### Text passage
START

Subject: Re: Heterosexism At The Heart (was:word game)
callanw@crosswinds.net
Date: Thu 09 Oct 1997 - 15:25:32 BST
In a message dated 97-10-09 00:54:26 EDT, Emilia <elomb@earthlink.net>
writes:
>I'm tring to think of a work to describe the ideology concerning a
>consistant, stable sex/gender system, and the denigrates anything which
>contradicts this.
>
>Basically I'm looking for a paralell (sp, but I'm too lazy to look it up)
>to heterosexism. I don't feel heterosexism is adequate to use within a
>transgender context.
Personally, I love the word heterosexism. To me, ism words are usually short
for some kind of deterrminism. Racism is short for racial determinism, for
example, the notion that by knowing a person's race you can determine a lot
about them.
Predjudice is acting on this determism, choosing to treat someone in a
specific way by their group identity, and it is discrimination when you treat
them more harshly than normal because of their grouping and priviledge when
you treat them more leienently than usual because of their grouping. This
leads to the question "Is granting people privildge an effective way to deal
with discrimination, or is the goal simply the end of prejudice and the
treatment of people as individuals?"
Heterosexism, to me, is reproductive determinism. It is a system that
separates people into two groups based on their reproductive configuration,
and assigns different values to each group. Males, for example, got money
and property, and females got love and home. This rigid separation is
designed to force males and females to come together to create a whole life,
and in the process to breed. Heterosexism uses firm gender distinctions as a
social tool to create a reasonably stable and growing culture, at the cost of
individual freedom.
This is why, for example, the Roman Catholic church is so heterosexist, so
family based, because they want a stable and growing population to expand
their influence in the world. Gilbert Herdt, in "Third Sex, Third Gender"
notes that gender transgression usually occurs in cultures where the
population pressure, the pressure to reproduce, is declining, and I think we
can see that in this century.
So, if heterosexism is reproductive determinism designed to encourage
breeding, and that system has been eroding as the pressure to reproduce has
come off and women have claimed that their separation from money, property
and other public power is discriminitory and a waste of their sjills, then
what comes next?
My take is that the key component of heterosexism is the nuclear family --
dad, mom, bother and sis in fixed roles, fixed orbits. Conservatives speak
of family values, while feminists speak of community values. Hillary Clinton
writes "It Takes A Villiage To Raise A Child" and Charlton Heston, that rock
of conservative values, shoots back on Politically Incorrect "It doesn't take
a village -- it takes a family!"

END

### Dataset extract
START

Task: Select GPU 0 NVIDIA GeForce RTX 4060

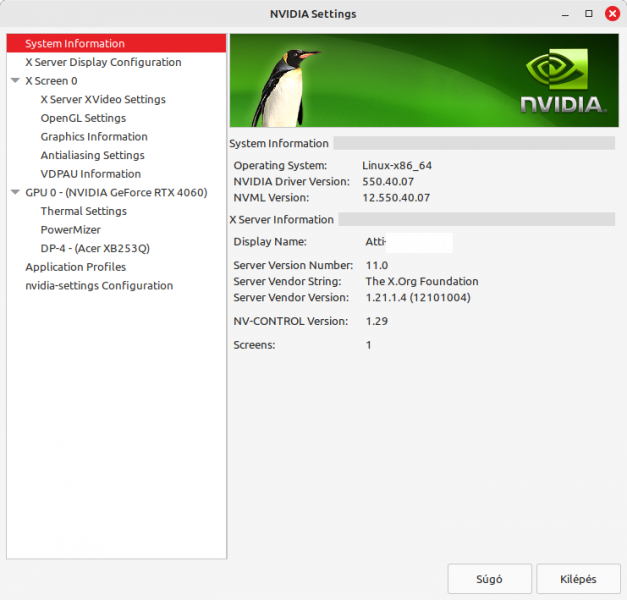Action: (116, 192)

END

### Required tasks
[A] Answer these questions using the post on heterosexism:
(i) What does the writer say racism is short for?
(ii) What work by Gilbert Herdt is cited?
(iii) On what program does Charlton Heston reply to the village remark?
[B] Give back the part of the post on heterosexism between "This is why, for" and "in this century.", inclusive, copied exactly.

### Answers to the tasks
[A]
(i) Racial determinism
(ii) "Third Sex, Third Gender"
(iii) Politically Incorrect

[B]
This is why, for example, the Roman Catholic church is so heterosexist, so
family based, because they want a stable and growing population to expand
their influence in the world. Gilbert Herdt, in "Third Sex, Third Gender"
notes that gender transgression usually occurs in cultures where the
population pressure, the pressure to reproduce, is declining, and I think we
can see that in this century.